Despite dissatisfaction with the current state of plant based food options, Kahn, Progar and Clark all believe that the future is bright for the veganism movement.
“The most famous examples are the two burgers,” said Kahn. “Impossible Burgers, which are only in restaurants, and Beyond Meat burgers, which are in grocery stores and restaurants, and these have become overnight extremely large companies, one of them having an IPO, in the next few months, many billions of dollars IPO and it’s a company nobody heard about three years ago. It’s only one of many coming.”
“Statistics show that there are more vegans and more younger people are going vegan or moving in that direction,” said Progar.
Advocates all have their own way of promoting a plant-based diet and lifestyle.

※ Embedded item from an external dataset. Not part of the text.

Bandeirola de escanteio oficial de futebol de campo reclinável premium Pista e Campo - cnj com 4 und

Progar makes sure to advocate peacefully, making sure that their work never makes anyone feel bad about their eating decisions, but still providing fact-based information to support their work.
For others such as Clark, they want people to know that veganism “is so more important than what people think it is” and that “a lot of people write this off as a fad or this trendy thing, not really understanding” the implications.